Often the simple, elegant solution turns out to be the best
approach to branding, but getting there may be an indirect path. In fact, it
can take a year of traveling a circuitous route to find the correct solution.
Nicole Satterwhite, left, and
Megan Stephens discussed
branding with #FXofKC members.
|
Willoughby Design of Kansas City, creators of the brand for KC’s
new streetcar line, rode such a journey in the past two years. Megan Stephens, Willoughby president,
and Nicole Satterwhite, creative
director, talked with members of the Freelance Exchange of Kansas City about
the branding process at a lunch meeting at Bloch Executive Hall at UMKC.
The KC Area Transportation Authority hired Willoughby in January
2014 to create a new brand identity for KC’s regional transit system as well as
the coming streetcar – the new/old, public transportation system that the metro
area eagerly anticipated. The project entailed creating an umbrella name and an
identity that would unite the various metro transportation operators and give the
public a consistent signage system, one map, one website and one fare card. With
a total price tag of $102 million for the 2.2 miles of round-trip track route and
the four streetcars, the branding project was indeed high profile.
Not just another logo
So the creative minds at Willoughby went to work. “We saw
an opportunity to bring all of the transit lines serving the metro area
together,” Megan says. “We didn’t want to create just another logo to add to
the mix.”
Within a week of winning the contract for the branding work,
the Willoughby firm was told it was time to pick the color for the streetcars,
which were being manufactured in Spain, with final assembly in Elmira, N.Y. “It
was a classic case of putting the cart before the horse,” Megan explains. “We
didn’t even have a name yet for the streetcar and we faced this impossible
deadline.” The firm pushed back, saying it needed more time, but the
manufacturer was insistent and offered three options – red, blue or green.
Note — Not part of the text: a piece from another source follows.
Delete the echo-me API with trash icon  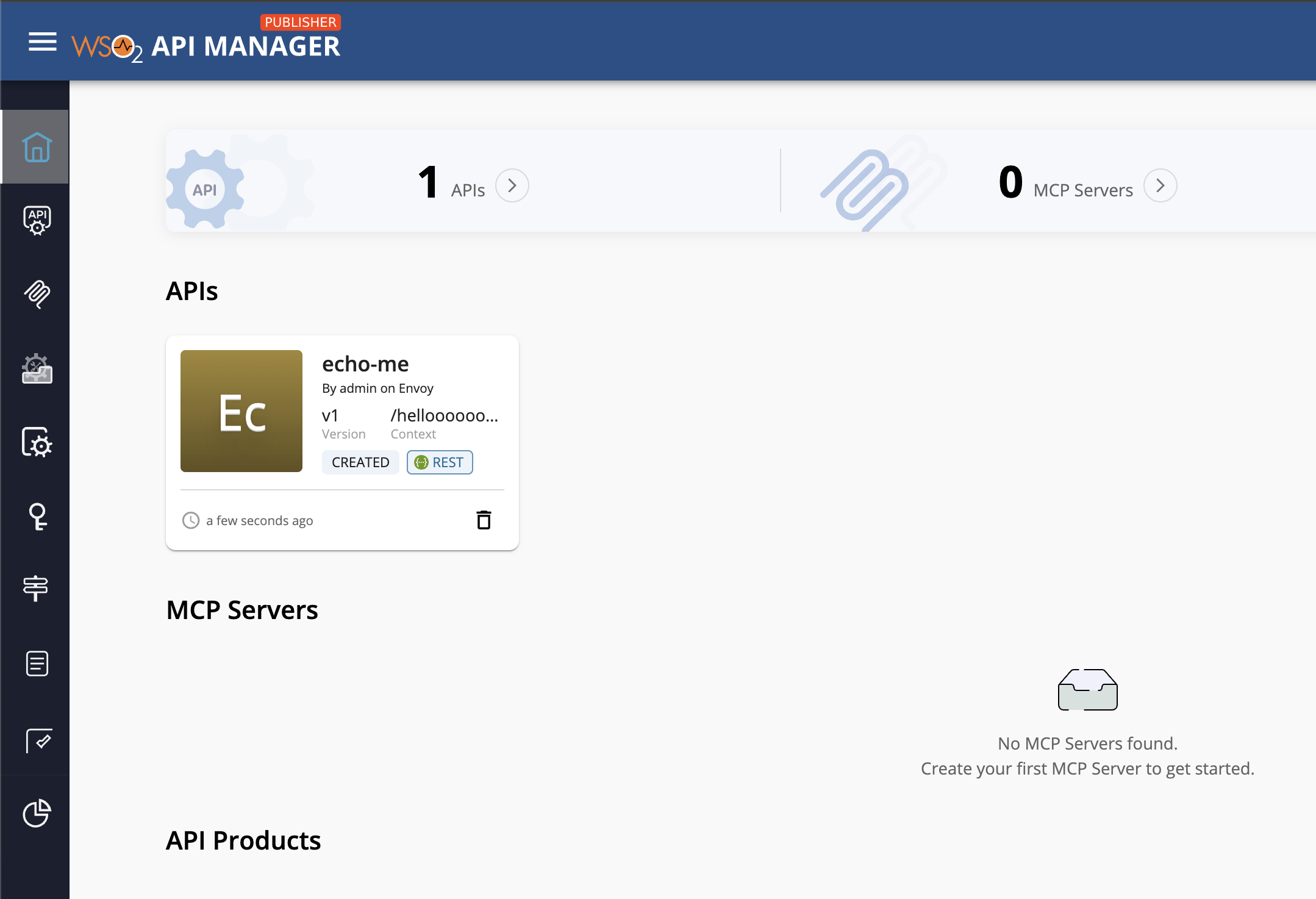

None
was acceptable and the Willoughby team held firm that “Kansas City can do
better.”
Months of research followed around the country and across
the pond, with Willoughby creatives looking at what other cities use for colors
and branding of their light rail systems. “We didn’t want to be gimmicky,”
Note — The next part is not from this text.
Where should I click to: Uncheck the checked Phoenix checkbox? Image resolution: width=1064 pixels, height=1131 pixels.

Megan says, and the brand had to be timeless, sophisticated, progressive and
confident.
An elegant palette
The elegant solution, Nicole says, was to keep the colors
simple. “So we chose pearl, graphite and platinum, and we specifically decided
to not call them black, white and gray.” The simple palette created a neutral
canvas that can hold graphics when needed.
Colors finally decided, it was time for the team to name the
streetcar. Again the creatives went to work researching, testing and inventing various
names – dozens of iterations in all, Megan says. “Line” was seriously
considered, along with “Trax,” since KC already has the Max bus system and the
Connex system in Johnson County.
Two-letter solution
“But very few cities have a claim for a two-letter
identity,” Megan explains, like NY, LA and DC. And KC. Since KC is recognized
in surveys by 80 percent of respondents across the country, “RideKC” was ultimately
declared a winner. But RideKC what? RideKC Line? Maybe just RideKC with a logo?
And then a flash of inspiration came to the Willoughby team. “What if the
streetcar is just called a streetcar?” Megan says.
And so it became RideKC
STREETCAR.
Then came logo development. The team looked at the universal
symbol for rail transportation, adapted it, market tested it, revised it,
streamlined it and made it resemble the actual streetcar with its sleek front
end. Voila! The brand was finished, ultimately approved and rolled out across
the metro area, in time for the early May debut of the streetcars.
If you have not yet had the experience of riding the RideKC STREETCAR, do hop on for a spin around downtown. It’s free and fun.